▶ _EXERCISE DETAILS_: Find the lines below that contain the string "Focus", count them, and give only the number.

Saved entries
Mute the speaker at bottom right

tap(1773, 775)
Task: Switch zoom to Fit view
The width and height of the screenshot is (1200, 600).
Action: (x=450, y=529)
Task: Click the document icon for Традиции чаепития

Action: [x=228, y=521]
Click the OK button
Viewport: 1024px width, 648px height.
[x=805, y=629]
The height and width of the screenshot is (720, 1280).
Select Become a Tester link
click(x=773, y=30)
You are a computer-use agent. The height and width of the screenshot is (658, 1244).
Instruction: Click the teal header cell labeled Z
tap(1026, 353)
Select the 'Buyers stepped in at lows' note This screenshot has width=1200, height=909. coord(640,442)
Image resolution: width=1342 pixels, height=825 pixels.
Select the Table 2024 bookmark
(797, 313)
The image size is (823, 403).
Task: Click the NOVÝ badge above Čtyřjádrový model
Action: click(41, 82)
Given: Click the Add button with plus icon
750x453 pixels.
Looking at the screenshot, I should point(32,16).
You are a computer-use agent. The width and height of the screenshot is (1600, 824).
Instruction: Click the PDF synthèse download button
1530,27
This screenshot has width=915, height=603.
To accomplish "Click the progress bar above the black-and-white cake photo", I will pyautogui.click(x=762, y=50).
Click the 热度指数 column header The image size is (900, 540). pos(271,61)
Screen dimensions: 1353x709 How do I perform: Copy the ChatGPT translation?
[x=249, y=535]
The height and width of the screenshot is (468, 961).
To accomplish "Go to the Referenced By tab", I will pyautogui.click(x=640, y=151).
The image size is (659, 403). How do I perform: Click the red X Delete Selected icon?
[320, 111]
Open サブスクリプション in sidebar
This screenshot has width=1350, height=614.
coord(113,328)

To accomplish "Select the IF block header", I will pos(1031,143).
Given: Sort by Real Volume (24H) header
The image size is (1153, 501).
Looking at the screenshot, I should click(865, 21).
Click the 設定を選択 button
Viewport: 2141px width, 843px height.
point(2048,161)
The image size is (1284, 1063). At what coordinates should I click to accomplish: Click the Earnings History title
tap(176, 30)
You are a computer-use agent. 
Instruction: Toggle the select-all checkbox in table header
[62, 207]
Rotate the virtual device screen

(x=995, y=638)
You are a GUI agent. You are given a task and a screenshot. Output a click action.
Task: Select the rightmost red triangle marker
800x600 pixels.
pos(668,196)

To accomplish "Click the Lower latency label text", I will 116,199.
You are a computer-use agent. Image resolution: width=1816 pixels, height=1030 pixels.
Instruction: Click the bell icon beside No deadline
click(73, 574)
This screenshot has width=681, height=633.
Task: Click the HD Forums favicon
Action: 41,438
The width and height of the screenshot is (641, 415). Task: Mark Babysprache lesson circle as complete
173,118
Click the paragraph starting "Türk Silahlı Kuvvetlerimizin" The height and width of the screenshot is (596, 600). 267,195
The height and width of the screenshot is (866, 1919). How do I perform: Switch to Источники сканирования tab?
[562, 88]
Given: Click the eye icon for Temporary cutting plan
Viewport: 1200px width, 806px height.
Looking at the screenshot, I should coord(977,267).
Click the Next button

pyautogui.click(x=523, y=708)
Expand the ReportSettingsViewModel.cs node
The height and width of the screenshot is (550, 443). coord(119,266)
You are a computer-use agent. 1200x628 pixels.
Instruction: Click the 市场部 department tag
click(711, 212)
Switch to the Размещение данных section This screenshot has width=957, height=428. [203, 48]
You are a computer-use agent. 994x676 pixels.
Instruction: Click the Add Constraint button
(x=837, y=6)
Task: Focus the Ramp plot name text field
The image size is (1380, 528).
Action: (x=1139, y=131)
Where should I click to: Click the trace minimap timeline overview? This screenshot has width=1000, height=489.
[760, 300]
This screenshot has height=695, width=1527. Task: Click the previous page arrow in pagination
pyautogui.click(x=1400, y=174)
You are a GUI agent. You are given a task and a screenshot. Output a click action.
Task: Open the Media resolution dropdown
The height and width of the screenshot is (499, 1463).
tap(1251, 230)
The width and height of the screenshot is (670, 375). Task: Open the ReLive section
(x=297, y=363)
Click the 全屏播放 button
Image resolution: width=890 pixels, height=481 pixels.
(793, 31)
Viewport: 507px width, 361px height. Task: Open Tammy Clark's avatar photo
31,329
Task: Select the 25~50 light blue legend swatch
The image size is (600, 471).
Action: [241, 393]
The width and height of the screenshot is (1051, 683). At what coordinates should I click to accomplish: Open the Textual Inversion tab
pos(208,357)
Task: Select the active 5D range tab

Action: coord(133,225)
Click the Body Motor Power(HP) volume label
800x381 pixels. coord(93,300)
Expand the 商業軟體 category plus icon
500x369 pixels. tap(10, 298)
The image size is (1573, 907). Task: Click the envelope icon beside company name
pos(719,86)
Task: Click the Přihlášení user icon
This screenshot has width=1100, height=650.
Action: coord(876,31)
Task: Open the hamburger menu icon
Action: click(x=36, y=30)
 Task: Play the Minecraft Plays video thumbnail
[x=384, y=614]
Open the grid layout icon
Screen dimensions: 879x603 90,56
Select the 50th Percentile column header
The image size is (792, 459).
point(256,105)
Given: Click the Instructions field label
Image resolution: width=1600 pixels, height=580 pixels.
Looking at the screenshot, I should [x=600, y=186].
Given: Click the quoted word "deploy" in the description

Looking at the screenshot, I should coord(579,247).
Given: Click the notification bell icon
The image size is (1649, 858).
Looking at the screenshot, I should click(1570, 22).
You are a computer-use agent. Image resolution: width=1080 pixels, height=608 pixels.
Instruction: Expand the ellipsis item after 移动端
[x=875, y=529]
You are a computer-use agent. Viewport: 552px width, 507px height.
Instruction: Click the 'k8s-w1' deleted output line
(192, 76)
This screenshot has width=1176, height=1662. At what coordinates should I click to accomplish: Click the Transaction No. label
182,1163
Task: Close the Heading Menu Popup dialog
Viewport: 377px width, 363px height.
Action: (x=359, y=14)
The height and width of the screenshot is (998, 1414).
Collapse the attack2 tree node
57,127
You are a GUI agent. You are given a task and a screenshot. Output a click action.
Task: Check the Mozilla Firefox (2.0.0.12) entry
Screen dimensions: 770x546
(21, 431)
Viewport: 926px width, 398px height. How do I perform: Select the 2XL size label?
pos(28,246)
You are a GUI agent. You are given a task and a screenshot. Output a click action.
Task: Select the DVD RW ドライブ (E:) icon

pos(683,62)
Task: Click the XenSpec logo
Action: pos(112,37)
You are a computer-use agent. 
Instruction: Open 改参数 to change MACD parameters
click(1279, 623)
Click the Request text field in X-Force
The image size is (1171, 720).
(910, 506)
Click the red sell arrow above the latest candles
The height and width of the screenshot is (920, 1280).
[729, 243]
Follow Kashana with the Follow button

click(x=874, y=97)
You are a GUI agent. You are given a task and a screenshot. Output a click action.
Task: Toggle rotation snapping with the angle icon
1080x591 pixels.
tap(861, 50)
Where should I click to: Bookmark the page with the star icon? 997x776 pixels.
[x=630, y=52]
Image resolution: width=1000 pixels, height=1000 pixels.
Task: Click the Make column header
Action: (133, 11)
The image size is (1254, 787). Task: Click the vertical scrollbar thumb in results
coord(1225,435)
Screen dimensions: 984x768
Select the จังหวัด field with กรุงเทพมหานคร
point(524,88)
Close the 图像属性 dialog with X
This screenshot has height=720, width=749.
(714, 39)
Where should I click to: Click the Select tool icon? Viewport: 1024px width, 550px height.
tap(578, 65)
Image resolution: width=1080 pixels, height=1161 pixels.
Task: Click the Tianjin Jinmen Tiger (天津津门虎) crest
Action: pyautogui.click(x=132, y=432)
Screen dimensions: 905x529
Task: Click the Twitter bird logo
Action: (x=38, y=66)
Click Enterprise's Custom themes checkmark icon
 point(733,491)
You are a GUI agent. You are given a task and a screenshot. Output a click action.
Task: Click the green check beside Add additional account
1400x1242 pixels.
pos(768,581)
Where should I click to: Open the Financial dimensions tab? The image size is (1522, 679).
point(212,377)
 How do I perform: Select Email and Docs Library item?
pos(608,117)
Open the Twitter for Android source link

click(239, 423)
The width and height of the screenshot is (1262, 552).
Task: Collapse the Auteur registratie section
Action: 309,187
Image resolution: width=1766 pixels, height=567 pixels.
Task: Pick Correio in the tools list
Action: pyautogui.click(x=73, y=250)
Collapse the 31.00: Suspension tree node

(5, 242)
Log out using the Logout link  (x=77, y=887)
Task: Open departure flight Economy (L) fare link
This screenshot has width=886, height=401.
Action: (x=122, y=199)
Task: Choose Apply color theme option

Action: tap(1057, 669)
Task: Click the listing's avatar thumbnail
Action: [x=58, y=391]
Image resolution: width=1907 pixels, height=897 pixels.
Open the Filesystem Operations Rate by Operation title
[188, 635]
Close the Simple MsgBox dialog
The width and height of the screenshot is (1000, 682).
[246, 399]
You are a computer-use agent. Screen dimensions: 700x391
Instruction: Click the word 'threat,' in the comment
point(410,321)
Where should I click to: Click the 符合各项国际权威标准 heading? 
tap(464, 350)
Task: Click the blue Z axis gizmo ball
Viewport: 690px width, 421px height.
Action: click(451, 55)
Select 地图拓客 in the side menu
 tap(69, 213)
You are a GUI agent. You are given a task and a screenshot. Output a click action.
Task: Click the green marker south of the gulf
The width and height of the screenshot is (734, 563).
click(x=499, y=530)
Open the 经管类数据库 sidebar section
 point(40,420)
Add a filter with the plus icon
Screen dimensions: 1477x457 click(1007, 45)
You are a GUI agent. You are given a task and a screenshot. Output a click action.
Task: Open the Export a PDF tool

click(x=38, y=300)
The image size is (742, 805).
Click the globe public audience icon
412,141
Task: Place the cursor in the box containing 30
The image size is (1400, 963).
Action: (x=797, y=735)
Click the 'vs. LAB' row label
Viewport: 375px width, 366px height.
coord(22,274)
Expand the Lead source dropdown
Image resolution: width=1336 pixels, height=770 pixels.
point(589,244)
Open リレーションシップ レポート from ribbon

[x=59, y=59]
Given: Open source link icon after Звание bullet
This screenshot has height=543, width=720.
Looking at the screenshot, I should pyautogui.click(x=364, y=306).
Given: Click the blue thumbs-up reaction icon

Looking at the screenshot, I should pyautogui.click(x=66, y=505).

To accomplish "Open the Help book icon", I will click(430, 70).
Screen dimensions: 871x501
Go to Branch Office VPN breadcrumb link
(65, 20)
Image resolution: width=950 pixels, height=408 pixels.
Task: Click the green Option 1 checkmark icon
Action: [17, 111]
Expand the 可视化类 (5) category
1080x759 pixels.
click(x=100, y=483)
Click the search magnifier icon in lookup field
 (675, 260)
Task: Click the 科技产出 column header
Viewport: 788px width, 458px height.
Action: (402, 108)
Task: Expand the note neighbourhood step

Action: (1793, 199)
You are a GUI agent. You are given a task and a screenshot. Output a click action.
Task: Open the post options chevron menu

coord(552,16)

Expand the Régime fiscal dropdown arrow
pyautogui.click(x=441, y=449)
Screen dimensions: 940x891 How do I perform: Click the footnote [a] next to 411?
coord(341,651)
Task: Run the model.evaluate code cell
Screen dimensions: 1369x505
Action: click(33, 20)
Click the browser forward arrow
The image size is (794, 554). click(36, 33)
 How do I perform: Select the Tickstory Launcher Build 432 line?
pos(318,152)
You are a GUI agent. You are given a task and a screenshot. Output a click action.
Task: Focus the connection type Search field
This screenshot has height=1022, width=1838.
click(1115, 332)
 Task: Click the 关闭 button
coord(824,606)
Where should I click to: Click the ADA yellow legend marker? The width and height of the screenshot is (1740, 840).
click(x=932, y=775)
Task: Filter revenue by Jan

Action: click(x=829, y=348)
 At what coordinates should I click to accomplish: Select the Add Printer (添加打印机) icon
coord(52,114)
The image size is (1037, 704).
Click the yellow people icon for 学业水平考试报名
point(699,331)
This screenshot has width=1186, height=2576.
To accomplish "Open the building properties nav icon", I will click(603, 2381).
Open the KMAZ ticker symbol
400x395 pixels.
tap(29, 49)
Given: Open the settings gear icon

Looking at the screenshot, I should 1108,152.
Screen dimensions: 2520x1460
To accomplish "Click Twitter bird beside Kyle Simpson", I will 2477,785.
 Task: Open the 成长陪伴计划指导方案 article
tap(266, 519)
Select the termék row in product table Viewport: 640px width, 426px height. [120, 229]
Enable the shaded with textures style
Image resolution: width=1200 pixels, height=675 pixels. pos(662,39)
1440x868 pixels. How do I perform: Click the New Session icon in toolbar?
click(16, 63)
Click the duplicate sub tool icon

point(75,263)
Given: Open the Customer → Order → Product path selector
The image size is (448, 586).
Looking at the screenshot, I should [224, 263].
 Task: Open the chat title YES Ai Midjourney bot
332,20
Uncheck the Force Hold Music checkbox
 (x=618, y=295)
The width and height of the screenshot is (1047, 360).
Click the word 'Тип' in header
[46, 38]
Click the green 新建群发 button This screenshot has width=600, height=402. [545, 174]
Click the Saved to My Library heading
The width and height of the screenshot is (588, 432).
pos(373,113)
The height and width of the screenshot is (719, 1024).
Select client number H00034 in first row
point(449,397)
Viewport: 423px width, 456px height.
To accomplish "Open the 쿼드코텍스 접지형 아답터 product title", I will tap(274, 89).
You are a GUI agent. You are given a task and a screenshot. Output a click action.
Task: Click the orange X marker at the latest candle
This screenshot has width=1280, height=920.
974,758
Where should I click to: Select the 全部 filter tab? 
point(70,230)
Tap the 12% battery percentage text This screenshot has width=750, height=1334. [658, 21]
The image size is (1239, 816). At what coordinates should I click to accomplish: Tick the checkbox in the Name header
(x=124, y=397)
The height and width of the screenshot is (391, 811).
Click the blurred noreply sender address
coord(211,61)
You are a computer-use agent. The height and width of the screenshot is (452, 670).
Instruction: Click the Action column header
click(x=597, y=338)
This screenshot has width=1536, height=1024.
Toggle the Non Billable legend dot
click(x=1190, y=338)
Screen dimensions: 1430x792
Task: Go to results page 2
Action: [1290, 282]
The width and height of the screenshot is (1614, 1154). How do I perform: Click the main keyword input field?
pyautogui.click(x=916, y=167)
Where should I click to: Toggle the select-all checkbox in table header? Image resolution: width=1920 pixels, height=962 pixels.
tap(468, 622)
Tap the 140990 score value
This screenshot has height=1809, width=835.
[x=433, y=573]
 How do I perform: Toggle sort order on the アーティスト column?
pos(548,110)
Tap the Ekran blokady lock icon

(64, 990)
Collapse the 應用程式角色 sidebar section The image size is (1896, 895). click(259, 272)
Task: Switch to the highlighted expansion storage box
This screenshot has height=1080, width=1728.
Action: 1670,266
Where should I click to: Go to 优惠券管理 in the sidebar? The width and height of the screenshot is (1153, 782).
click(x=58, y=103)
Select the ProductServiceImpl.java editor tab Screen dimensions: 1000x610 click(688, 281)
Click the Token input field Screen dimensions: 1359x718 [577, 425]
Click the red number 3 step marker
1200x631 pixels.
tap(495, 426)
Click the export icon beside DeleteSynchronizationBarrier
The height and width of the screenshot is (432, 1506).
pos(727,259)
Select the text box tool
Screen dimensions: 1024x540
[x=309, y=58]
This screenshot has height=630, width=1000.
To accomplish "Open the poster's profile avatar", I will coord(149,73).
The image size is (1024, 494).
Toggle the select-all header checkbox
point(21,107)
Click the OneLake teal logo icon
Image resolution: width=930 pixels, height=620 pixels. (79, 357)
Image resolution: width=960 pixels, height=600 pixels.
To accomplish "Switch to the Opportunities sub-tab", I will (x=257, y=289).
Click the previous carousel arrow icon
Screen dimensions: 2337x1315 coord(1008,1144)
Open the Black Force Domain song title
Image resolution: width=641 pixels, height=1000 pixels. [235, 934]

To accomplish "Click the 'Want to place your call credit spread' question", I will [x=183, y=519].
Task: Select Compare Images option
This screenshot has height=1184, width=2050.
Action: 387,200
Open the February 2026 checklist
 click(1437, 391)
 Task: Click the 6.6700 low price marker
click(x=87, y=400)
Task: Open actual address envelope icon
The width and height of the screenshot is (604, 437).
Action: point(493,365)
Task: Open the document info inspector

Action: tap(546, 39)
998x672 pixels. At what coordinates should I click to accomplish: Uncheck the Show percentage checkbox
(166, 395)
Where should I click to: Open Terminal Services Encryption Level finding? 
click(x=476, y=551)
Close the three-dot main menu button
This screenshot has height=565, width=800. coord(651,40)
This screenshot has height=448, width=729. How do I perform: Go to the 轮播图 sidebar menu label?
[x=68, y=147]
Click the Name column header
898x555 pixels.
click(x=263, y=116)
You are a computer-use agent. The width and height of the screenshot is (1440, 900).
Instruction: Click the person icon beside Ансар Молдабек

▶ _EXERCISE OUTPUT_: 2